The CB400F was produced in three variants during its production cycle; the F, F1 and F2.

UK variants:
- 1975-1977: F Launch model had swingarm-mounted passenger footpegs and was available in Light Ruby Red or Varnish Blue. At some point during the run, passenger footpegs were moved to loops off of the rear subframe and a lock was added to the fuel filler cap.
- 1978: F2 Virtually the same as the earlier UK F model except for a minor restyled fuel tank and revised decals. This variant was available in Candy Antares Red and Parakeet Yellow. This is the final model year for the UK market.

US and Canadian variants:
- 1975: F 1st-year model was available in Light Ruby Red or Varnish Blue.
- 1976: F1 Released as a US and Canadian-only model, it was virtually identical to the earlier US/Canada F model except for revised colour schemes. Few F1 variants were exported to the United Kingdom. F1 models were available in Light Ruby Red or Parakeet Yellow, both with black side covers.
- 1977: F2 Higher bars were fitted and footrests were repositioned further forward to cater to consumer demand. This variant was available in Candy Antares Red and Parakeet Yellow with revised decals and matching side covers. It had a revised fuel tank with a recessed locking fuel cap cover. This is the final model year for the US and Canadian market.
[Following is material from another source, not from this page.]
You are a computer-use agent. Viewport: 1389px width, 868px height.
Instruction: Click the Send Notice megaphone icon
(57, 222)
All US/Canada models had swingarm-mounted passenger footpegs.

Longer cylinder head studs were fitted after engine number 1084315 to try to remedy the problem oil weeping from the head gasket.
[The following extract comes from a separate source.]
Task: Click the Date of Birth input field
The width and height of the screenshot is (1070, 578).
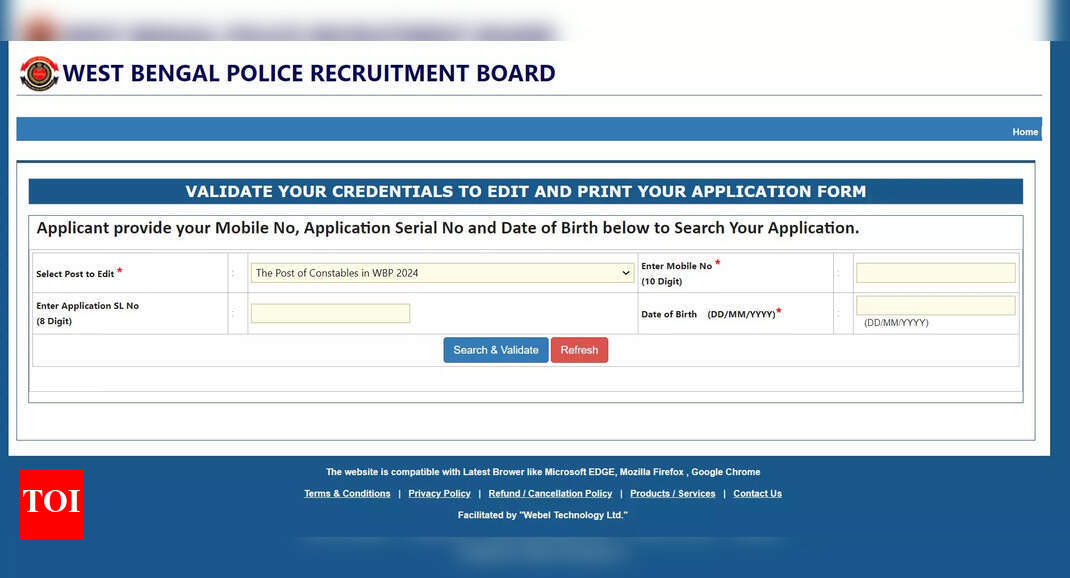Action: coord(934,306)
To comply with licence restrictions in France and Japan, Honda also produced a 398 cc version by fitting a shorter 48.8 mm stroke crankshaft.

==Performance==
The CB400F produced a claimed 37 bhp at 8,500 rpm and 24 lb·ft at 7,500 rpm. Bike magazine reported a 0 to 1/4 mile time of 14.68 seconds. During the same road test they recorded a top speed of 103.80 mph prone and 93.5 mph sitting up.

==Racing==
The CB400F was somewhat successful motorcycle in club or privateer racing. Kaz Yoshima, a former employee at Honda's R&D department in Japan, built 492 cc race versions capable of 13,500 rpm and producing an estimated 60 bhp. Ron Haslam won the 1980 Formula 3 title on a CB400F prepared by Honda dealer Nettleton Motorcycles. He also came third in the F3 class at the Isle of Man TT on the same machine. Racing versions of the CB400F were also raced successfully in the Formula 2 under 500 cc four stroke/350 two-stroke class.

==Legacy==
Around 105,000 CB400F units were sold. The CB400F was succeeded by the twin cylinder Honda CB400T. It wasn't until 1983 that Honda introduced another 400 cc inline-four, the all new CBR400 NC17. The 2006 PlayStation 2 title Tourist Trophy featured a CB400 Four as a prize for getting a gold 'Junior License'. In late 2011 a UK-based company, David Silver Spares, announced they would be acquiring used CB400Fs to restore and resell to the public. The aim was to use economies of scale to restore 49 CB400F bikes in batches. The project was featured by Classic Bike magazine in April 2012 and showcased the bike owned by Top Gear presenter James May.